### [WORKING DATA]
—————
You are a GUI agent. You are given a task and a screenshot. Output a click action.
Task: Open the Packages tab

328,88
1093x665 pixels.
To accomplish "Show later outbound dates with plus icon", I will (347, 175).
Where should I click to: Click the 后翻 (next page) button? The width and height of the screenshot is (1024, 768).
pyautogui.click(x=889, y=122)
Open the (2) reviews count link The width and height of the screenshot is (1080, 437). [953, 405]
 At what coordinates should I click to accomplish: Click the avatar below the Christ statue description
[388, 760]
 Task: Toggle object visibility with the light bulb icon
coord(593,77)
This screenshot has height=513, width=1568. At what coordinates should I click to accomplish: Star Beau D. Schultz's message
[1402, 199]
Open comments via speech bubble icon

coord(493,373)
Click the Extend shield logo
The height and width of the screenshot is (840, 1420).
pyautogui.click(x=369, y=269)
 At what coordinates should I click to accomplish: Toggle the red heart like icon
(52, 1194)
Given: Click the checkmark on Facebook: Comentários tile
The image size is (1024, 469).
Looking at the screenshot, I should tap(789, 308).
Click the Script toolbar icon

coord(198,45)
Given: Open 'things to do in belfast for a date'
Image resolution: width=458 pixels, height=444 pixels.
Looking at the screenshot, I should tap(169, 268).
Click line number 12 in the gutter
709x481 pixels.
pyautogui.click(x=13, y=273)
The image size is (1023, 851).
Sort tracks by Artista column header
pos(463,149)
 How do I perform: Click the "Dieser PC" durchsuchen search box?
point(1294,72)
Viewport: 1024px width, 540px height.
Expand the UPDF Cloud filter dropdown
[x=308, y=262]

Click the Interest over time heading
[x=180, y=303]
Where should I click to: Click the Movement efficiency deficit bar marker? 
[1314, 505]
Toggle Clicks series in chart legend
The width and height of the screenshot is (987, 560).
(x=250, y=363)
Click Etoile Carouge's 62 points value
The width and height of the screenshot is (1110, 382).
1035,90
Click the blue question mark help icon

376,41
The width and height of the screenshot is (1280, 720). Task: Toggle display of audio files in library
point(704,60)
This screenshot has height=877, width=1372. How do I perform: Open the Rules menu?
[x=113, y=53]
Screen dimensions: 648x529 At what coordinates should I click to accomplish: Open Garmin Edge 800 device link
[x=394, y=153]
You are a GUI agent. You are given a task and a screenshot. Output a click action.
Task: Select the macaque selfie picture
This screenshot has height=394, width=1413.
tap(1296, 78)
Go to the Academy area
—————
### [SHORT EXERCISE]
Gather every line of the material above that contains the word "with", and copy each of those lines in full.

### [RESULT BELOW]
To accomplish "Show later outbound dates with plus icon", I will (347, 175).
 Task: Toggle object visibility with the light bulb icon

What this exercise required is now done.